:: Saved entries ::

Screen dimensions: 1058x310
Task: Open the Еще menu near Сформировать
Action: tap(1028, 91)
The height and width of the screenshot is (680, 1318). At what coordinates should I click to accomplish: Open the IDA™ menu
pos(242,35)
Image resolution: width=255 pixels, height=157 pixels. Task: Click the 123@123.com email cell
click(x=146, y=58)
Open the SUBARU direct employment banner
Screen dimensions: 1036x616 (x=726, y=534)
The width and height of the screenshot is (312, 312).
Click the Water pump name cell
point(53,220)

--

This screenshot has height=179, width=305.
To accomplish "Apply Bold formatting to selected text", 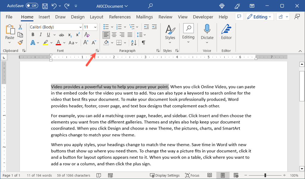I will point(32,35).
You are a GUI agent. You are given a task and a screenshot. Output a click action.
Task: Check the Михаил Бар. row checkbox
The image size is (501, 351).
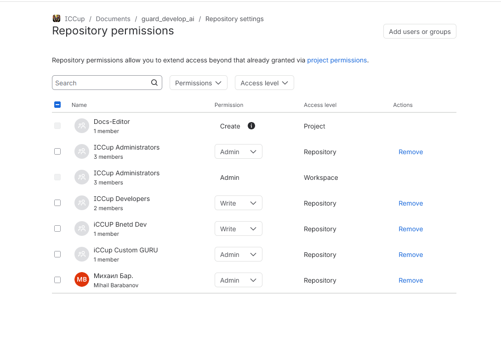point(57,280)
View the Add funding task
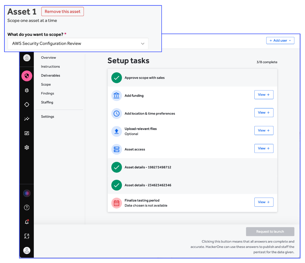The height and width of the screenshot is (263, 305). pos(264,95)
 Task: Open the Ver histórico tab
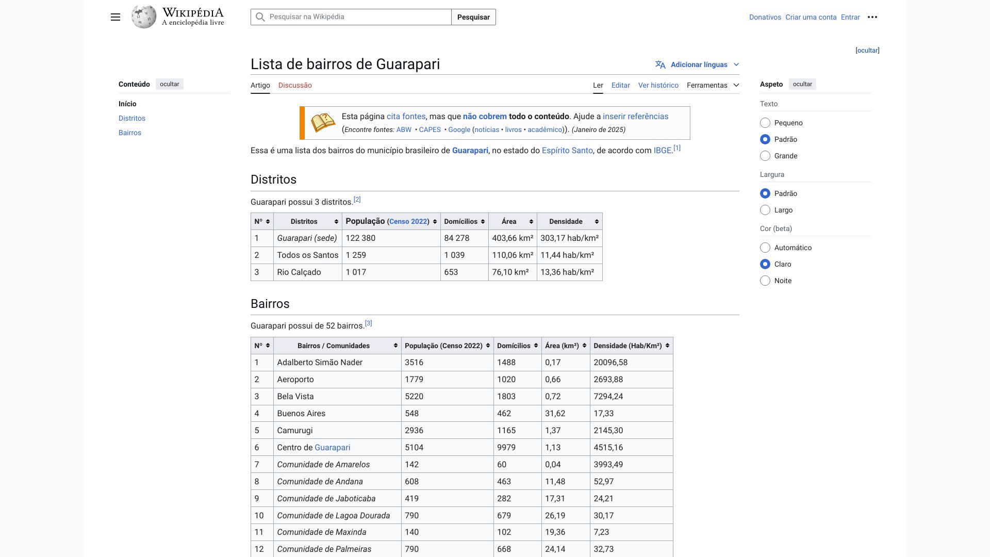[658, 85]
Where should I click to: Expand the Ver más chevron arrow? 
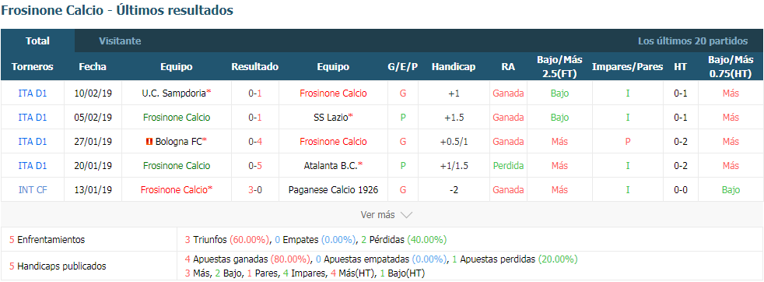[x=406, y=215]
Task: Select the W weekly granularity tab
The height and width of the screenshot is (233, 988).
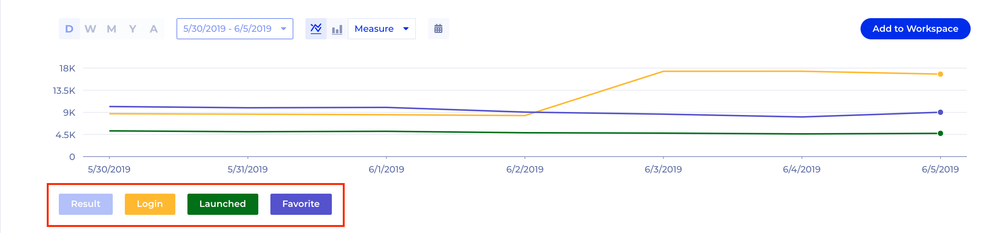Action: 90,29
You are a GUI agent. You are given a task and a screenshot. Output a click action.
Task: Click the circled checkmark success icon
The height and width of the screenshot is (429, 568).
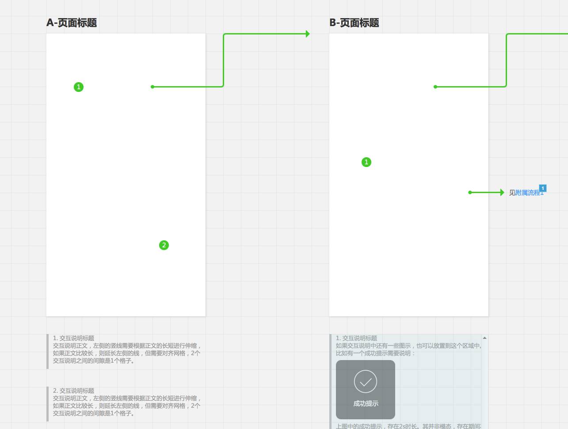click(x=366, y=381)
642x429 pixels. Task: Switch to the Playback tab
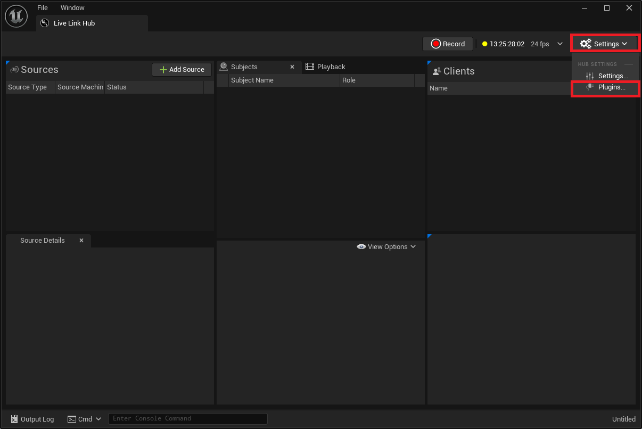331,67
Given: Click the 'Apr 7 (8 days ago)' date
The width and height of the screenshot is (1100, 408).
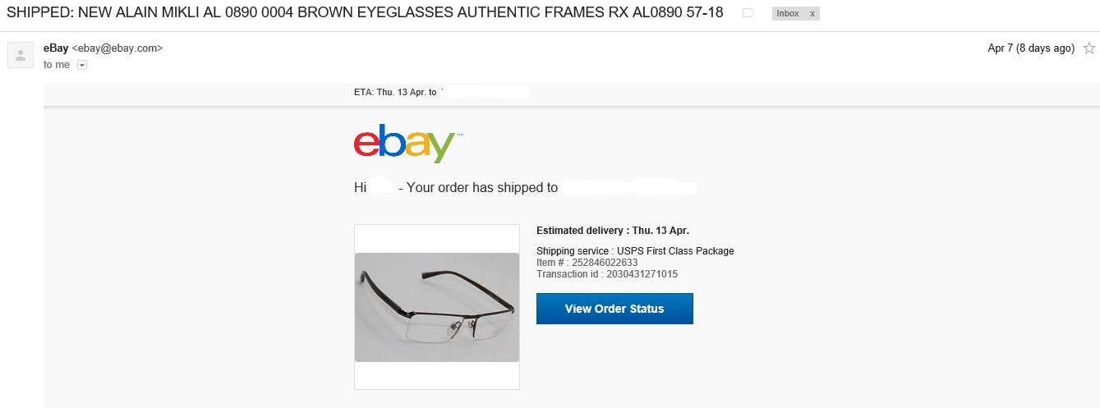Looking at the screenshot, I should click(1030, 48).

--

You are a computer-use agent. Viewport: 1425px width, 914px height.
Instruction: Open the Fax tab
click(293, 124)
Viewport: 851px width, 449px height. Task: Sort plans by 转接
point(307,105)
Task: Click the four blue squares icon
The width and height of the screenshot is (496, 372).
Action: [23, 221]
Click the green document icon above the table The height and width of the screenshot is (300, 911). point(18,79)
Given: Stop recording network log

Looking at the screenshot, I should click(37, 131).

:: Aim of the task ::
Wherever the string "icon" appears in the data above, copy the line it sits in.

:: Task answer ::
Task: Click the circled checkmark success icon
Task: Click the four blue squares icon
Click the green document icon above the table The height and width of the screenshot is (300, 911). point(18,79)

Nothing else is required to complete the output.